The bigger question... How do you explain this?

Obviously when you look at 55 individual pairings, the numbers are too small to really show a major difference. But in this case, you're looking at typically around 200 home games and 200 road games for each team. That should smooth out the variances.
Northwestern and Illinois don't seem to have strong HFA. That makes sense. Every game for Northwestern seems to be a road game because of opposing fans who have settled in Chicago coming to games, and their own fans' apathy. I'd venture Illinois might be similar... Lots of apathy in their own fan base and it's a short drive from Chicago or Indianapolis.
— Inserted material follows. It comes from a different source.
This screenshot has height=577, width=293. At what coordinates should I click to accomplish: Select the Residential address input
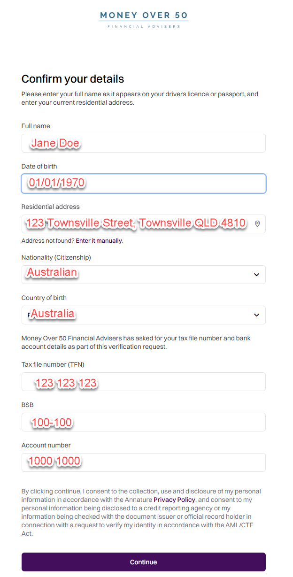click(144, 224)
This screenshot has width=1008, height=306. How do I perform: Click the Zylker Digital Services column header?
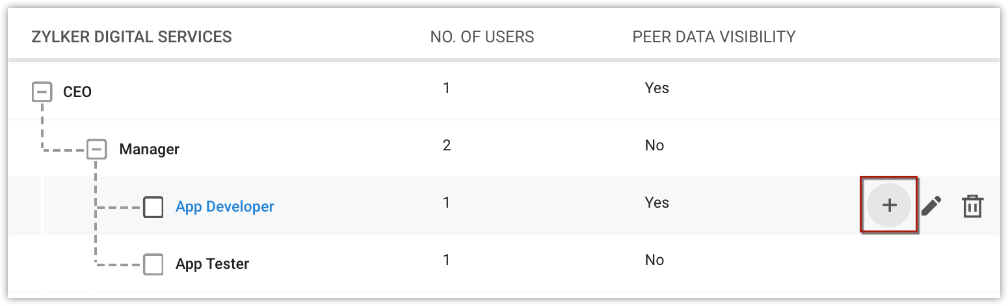[x=131, y=37]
But how do you explain Ohio State having such a weak HFA? Ohio State has rabid fans who fill the 'shoe every game. The only thing maybe I can think is that it's similar to our tiers in basketball, where teams in the top tiers simply have more opportunity for negative upsets? I.e. that it's really hard to go THAT much better than 0.825 at home over 5 decades, so their dominance at home is capped?
Is that why IU also has the second-highest HFA despite being a basketball school? It's hard to do worse than 0.210 away, so their suckitude is capped as well? Yet that doesn't seem to affect Northwestern, who has a similar home win percentage of 0.378 to IU's 0.370, but doesn't have the same ineptitude on the road as IU...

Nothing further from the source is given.